*What is expected:* Give the entries again exactly. Skip the pictures.

*Dataset records:*
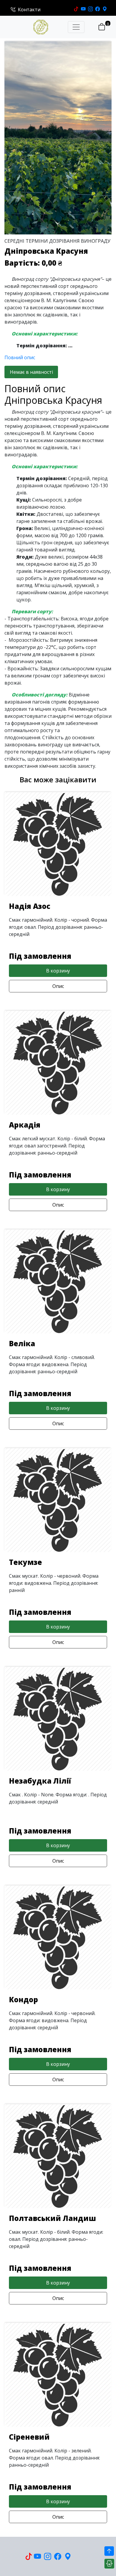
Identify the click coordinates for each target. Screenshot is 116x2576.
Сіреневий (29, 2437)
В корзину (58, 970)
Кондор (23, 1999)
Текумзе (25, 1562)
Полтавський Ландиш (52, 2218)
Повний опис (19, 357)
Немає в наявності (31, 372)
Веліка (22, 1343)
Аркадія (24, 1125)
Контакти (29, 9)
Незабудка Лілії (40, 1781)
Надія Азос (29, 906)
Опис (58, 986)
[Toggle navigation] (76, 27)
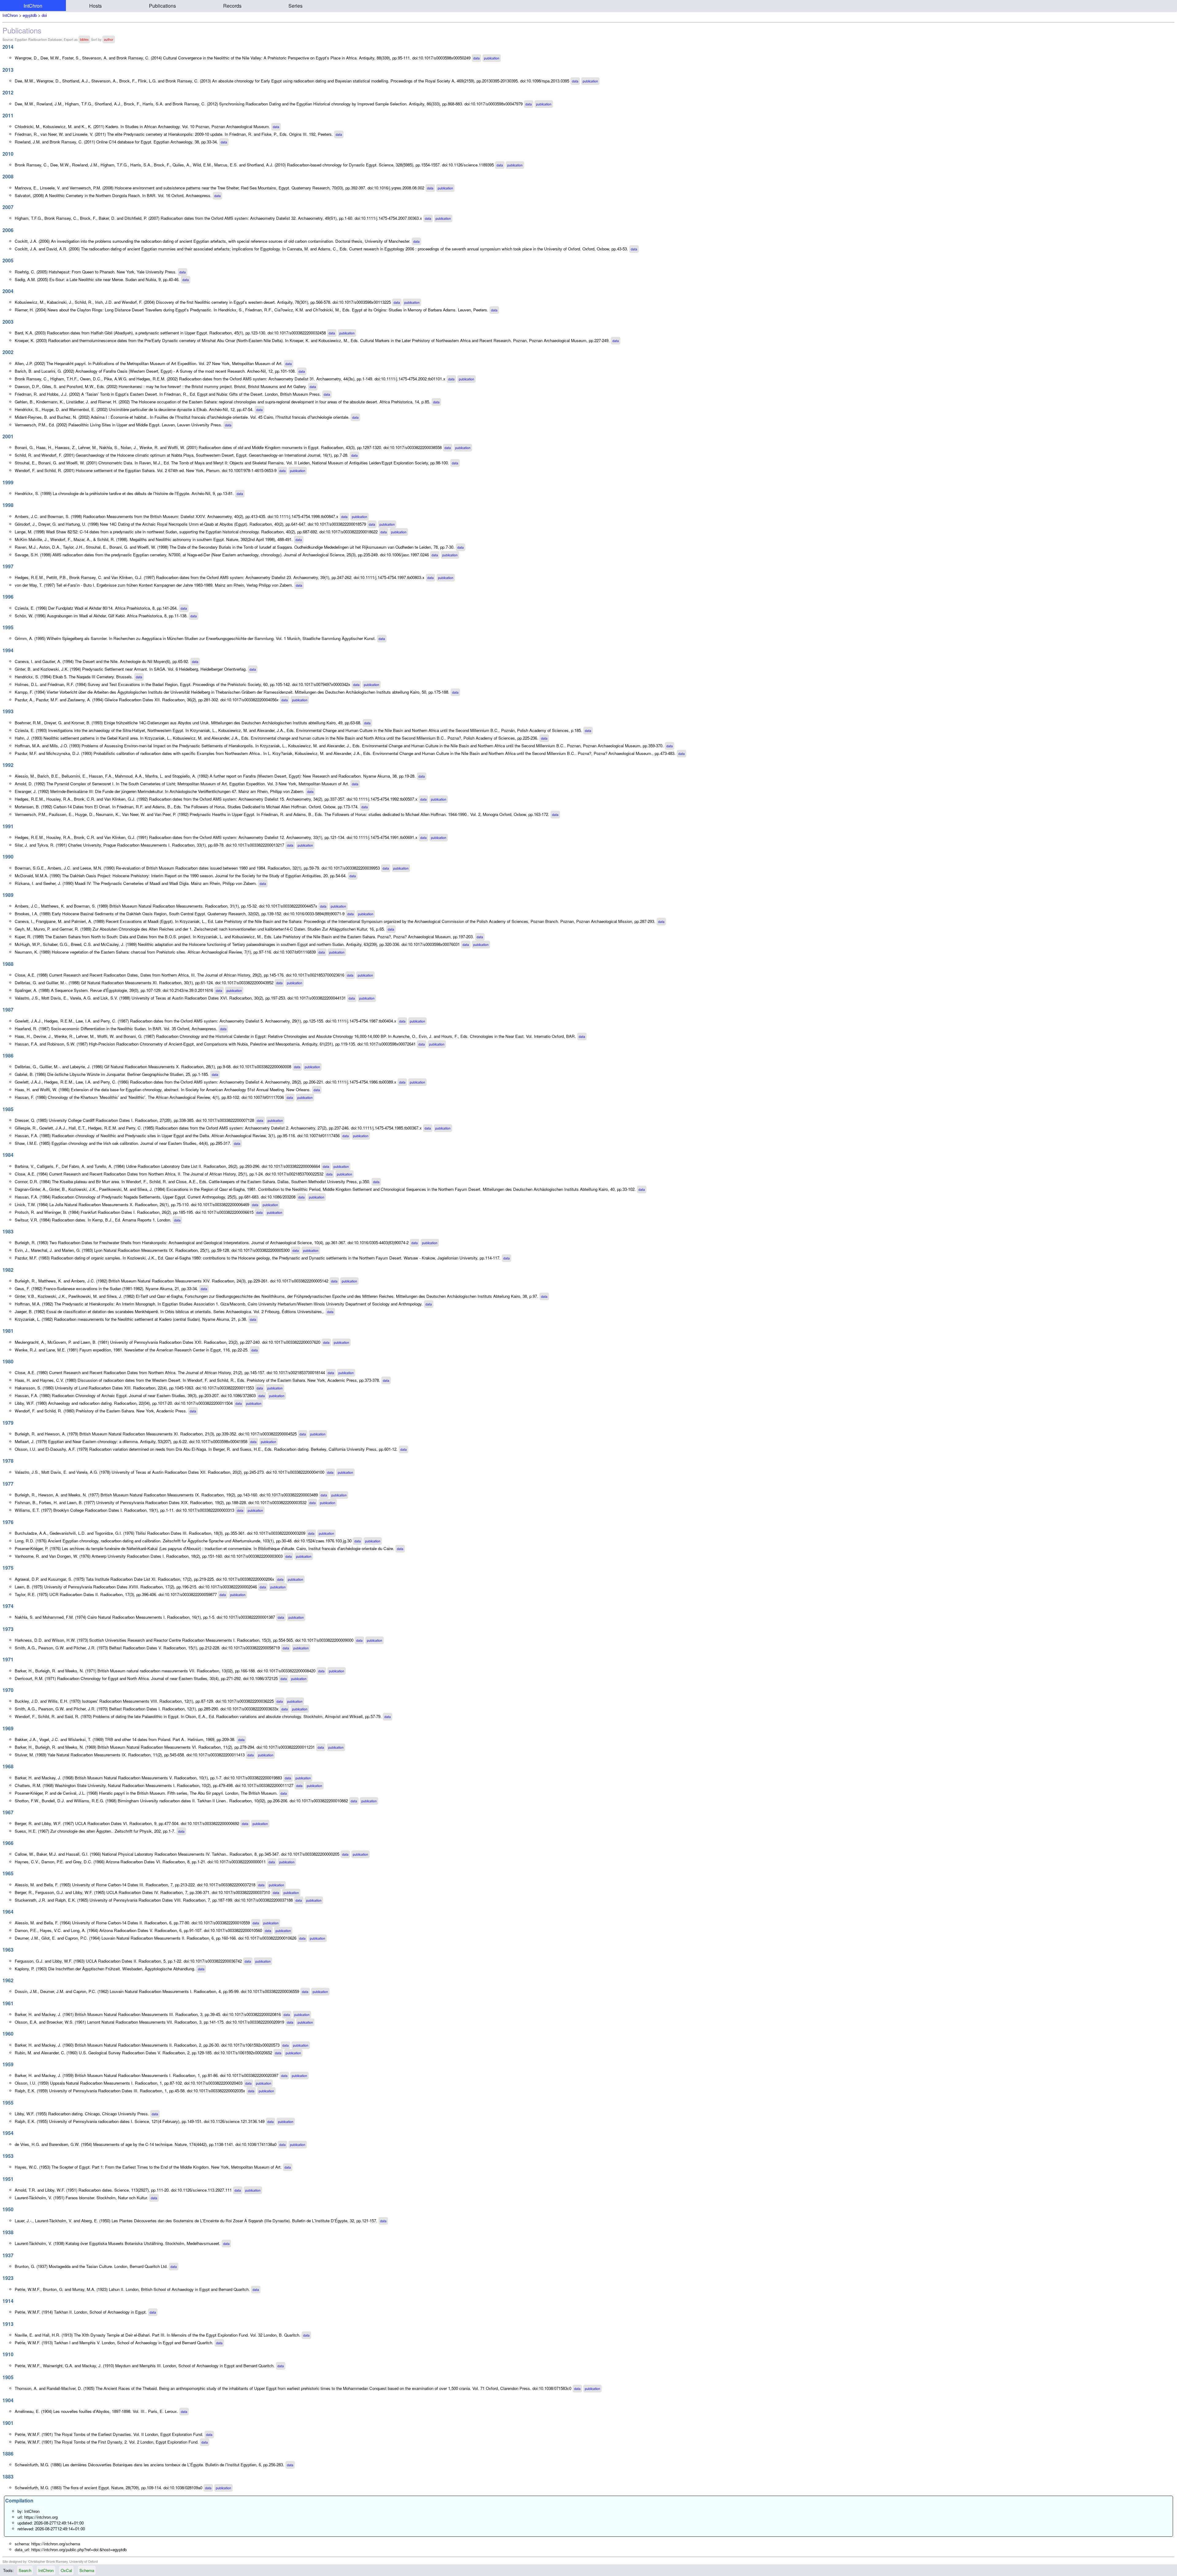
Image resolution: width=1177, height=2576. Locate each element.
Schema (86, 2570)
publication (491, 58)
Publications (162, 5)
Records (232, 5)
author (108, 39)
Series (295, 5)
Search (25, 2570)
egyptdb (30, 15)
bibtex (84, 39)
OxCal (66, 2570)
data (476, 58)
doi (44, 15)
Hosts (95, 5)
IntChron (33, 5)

*Solution to the exercise:*
Identify the click coordinates for each target. Screenshot is 116x2576.
Сіреневий (29, 2437)
В корзину (58, 970)
Кондор (23, 1999)
Текумзе (25, 1562)
Полтавський Ландиш (52, 2218)
Повний опис (19, 357)
Немає в наявності (31, 372)
Веліка (22, 1343)
Аркадія (24, 1125)
Контакти (29, 9)
Незабудка Лілії (40, 1781)
Надія Азос (29, 906)
Опис (58, 986)
[Toggle navigation] (76, 27)
Image resolution: width=1177, height=2576. Locate each element.
Schema (86, 2570)
publication (491, 58)
Publications (162, 5)
Records (232, 5)
author (108, 39)
Series (295, 5)
Search (25, 2570)
egyptdb (30, 15)
bibtex (84, 39)
OxCal (66, 2570)
data (476, 58)
doi (44, 15)
Hosts (95, 5)
IntChron (33, 5)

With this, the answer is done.